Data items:
=====

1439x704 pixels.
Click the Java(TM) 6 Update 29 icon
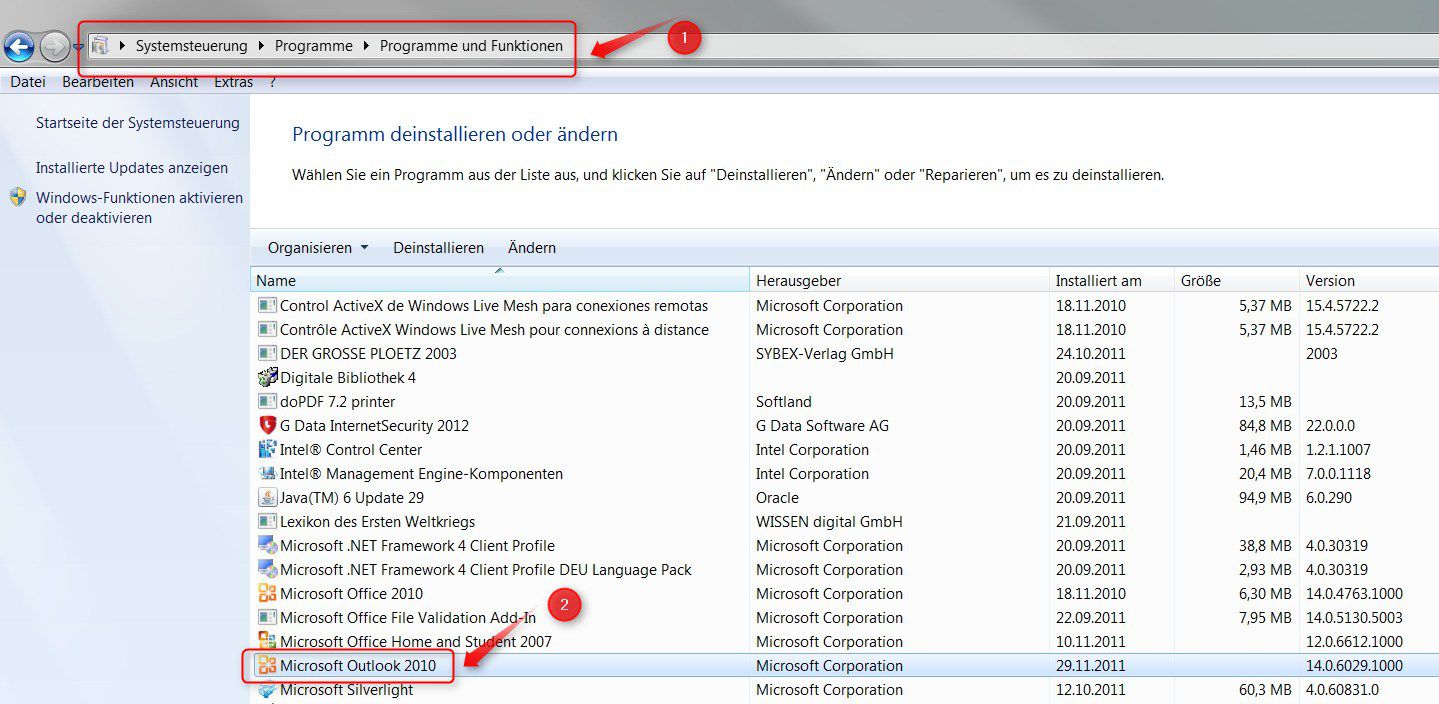tap(267, 497)
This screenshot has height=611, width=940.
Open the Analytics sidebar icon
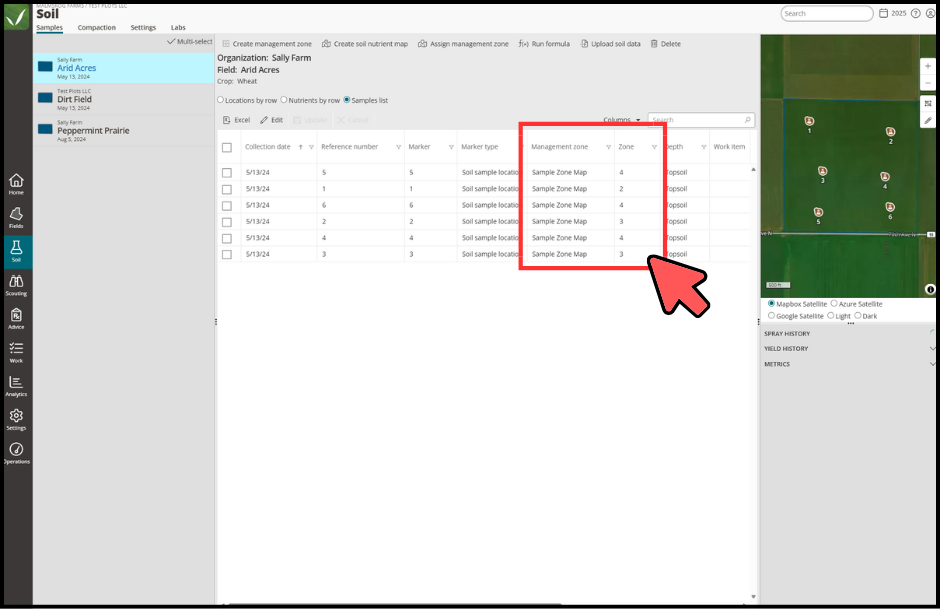[16, 386]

=====

• **Work to complete**
Your copy should hold exactly the lines from the one with "Click the Java(TM) 6 Update 29 icon" through the final line of the records, both ends included, and no pictures.

• **Your response**
Click the Java(TM) 6 Update 29 icon
tap(267, 497)
This screenshot has height=611, width=940.
Open the Analytics sidebar icon
[16, 386]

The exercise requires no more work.